* **WORK TO COMPLETE**
Edit the lines that begin at the one containing "Click the PIN placeholder label" and end after the one containing "Action: pyautogui.click(x=1491, y=433)". Replace "gears icon" with "cog icon" and leave everything else in those lines unchanged.

++++++++++

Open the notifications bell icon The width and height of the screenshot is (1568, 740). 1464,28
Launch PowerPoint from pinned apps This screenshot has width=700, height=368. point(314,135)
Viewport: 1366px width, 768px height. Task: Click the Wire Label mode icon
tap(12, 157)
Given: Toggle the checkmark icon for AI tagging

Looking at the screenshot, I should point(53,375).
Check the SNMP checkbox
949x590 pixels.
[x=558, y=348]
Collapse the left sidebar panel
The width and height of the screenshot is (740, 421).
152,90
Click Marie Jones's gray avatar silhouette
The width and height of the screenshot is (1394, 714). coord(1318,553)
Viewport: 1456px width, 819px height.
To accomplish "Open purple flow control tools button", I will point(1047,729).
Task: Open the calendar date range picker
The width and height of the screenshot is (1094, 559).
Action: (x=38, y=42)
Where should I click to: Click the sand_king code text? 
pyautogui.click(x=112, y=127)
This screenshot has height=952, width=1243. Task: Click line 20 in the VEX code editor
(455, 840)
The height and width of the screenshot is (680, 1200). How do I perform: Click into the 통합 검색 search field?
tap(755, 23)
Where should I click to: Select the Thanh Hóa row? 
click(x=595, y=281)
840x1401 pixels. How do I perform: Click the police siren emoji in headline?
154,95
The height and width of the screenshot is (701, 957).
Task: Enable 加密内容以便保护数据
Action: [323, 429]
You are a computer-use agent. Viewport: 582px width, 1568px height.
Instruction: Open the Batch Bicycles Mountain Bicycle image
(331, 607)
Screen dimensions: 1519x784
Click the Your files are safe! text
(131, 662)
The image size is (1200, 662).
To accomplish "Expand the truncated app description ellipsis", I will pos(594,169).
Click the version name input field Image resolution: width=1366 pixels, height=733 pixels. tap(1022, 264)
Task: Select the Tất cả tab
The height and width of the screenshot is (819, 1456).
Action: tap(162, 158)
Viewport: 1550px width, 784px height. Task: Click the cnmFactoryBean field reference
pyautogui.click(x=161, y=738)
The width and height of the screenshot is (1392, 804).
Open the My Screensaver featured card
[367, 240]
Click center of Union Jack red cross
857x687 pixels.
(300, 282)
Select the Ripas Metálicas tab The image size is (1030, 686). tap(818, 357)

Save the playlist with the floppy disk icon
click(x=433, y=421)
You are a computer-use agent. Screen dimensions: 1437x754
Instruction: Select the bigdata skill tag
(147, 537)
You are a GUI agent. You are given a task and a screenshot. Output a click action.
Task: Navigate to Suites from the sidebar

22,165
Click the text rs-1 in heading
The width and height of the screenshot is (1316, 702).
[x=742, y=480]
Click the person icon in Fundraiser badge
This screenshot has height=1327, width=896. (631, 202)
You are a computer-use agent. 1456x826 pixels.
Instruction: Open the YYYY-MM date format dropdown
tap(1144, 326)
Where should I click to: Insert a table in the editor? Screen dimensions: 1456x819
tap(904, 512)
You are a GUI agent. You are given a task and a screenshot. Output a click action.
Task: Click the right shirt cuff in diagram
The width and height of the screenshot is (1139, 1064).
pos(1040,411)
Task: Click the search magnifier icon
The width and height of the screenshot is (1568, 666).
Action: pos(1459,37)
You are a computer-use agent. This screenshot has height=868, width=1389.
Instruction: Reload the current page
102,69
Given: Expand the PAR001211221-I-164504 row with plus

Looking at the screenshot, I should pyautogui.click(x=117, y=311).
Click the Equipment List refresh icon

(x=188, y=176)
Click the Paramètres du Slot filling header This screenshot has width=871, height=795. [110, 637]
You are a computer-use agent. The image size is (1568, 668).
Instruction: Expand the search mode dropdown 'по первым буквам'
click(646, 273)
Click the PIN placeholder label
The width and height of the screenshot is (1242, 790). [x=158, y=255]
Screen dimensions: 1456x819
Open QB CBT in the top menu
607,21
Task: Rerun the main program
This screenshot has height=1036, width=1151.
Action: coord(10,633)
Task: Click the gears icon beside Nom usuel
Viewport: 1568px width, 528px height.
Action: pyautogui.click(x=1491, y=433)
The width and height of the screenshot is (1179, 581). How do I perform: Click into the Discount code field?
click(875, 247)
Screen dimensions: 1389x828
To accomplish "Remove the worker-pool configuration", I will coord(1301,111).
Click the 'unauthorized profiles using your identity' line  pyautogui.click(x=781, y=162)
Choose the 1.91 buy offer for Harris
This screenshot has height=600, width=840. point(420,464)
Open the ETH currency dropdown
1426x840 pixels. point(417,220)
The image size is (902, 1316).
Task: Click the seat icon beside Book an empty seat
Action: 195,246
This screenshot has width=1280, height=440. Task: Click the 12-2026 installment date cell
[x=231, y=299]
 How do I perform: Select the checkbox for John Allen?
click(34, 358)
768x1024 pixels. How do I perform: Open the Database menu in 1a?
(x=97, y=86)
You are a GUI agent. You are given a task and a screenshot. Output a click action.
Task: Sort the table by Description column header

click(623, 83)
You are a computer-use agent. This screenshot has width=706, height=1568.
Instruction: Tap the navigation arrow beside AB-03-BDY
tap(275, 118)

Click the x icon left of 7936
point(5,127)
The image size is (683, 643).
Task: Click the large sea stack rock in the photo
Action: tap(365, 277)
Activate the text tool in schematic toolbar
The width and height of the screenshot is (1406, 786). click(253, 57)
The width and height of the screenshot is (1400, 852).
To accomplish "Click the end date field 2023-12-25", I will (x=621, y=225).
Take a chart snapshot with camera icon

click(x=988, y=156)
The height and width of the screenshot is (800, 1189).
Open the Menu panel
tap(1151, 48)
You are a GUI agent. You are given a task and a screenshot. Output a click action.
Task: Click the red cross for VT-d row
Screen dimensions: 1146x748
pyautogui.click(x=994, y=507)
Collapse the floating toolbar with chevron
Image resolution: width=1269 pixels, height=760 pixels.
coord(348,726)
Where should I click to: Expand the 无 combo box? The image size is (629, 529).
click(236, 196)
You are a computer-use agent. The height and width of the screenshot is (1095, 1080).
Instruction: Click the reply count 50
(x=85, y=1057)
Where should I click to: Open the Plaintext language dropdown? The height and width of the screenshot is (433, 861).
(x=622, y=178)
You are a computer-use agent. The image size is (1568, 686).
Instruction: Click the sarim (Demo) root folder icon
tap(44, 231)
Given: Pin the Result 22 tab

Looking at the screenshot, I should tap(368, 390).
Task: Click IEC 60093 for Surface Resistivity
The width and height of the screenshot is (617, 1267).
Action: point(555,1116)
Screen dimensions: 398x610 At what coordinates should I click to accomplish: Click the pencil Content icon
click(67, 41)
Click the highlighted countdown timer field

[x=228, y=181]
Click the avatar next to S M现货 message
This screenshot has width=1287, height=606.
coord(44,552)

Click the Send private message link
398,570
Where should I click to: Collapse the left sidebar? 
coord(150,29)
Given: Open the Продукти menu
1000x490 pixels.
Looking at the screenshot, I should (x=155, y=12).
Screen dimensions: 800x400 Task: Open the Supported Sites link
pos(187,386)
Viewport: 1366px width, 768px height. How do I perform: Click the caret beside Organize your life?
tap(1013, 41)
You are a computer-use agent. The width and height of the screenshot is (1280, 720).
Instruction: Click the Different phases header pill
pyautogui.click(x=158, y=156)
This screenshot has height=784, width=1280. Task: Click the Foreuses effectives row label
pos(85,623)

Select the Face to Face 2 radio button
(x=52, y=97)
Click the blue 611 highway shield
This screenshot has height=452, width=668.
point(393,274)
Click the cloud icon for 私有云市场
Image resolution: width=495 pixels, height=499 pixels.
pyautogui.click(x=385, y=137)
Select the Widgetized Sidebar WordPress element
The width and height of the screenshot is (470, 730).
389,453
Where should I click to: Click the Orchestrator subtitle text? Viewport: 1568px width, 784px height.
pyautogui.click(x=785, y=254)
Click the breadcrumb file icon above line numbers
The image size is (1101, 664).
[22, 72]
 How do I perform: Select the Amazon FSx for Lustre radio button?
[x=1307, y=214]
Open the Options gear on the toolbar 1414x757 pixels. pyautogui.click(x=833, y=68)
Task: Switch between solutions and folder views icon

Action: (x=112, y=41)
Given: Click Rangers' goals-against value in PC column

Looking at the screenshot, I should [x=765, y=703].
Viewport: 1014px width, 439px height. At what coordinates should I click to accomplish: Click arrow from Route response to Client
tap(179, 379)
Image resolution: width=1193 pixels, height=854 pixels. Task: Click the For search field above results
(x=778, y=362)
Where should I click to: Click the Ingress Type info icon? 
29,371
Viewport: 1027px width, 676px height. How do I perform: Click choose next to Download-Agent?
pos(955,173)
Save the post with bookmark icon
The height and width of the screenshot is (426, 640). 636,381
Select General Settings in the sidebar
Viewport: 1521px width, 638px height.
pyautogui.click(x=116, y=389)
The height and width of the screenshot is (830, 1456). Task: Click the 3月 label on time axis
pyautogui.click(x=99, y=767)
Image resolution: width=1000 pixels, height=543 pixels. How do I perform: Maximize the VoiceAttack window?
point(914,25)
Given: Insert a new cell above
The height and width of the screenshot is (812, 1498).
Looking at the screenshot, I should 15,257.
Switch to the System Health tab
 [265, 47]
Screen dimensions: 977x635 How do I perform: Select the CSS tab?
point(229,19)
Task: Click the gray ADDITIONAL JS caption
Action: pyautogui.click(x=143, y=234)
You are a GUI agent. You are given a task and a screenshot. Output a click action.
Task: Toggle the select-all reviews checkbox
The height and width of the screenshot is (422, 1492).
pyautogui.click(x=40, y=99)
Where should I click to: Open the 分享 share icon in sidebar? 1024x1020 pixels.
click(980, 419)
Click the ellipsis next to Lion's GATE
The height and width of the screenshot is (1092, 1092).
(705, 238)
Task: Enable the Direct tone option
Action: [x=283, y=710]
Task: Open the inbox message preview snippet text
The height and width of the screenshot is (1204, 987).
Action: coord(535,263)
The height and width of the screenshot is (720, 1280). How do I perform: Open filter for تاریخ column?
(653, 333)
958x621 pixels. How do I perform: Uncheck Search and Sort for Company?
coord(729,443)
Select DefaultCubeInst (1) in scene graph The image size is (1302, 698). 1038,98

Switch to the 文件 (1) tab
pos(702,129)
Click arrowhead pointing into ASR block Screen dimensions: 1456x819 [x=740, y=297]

++++++++++

* **CORRECT ANSWER**
Click the PIN placeholder label
The width and height of the screenshot is (1242, 790). [x=158, y=255]
Screen dimensions: 1456x819
Open QB CBT in the top menu
607,21
Task: Rerun the main program
This screenshot has height=1036, width=1151.
Action: coord(10,633)
Task: Click the cog icon beside Nom usuel
Viewport: 1568px width, 528px height.
Action: pyautogui.click(x=1491, y=433)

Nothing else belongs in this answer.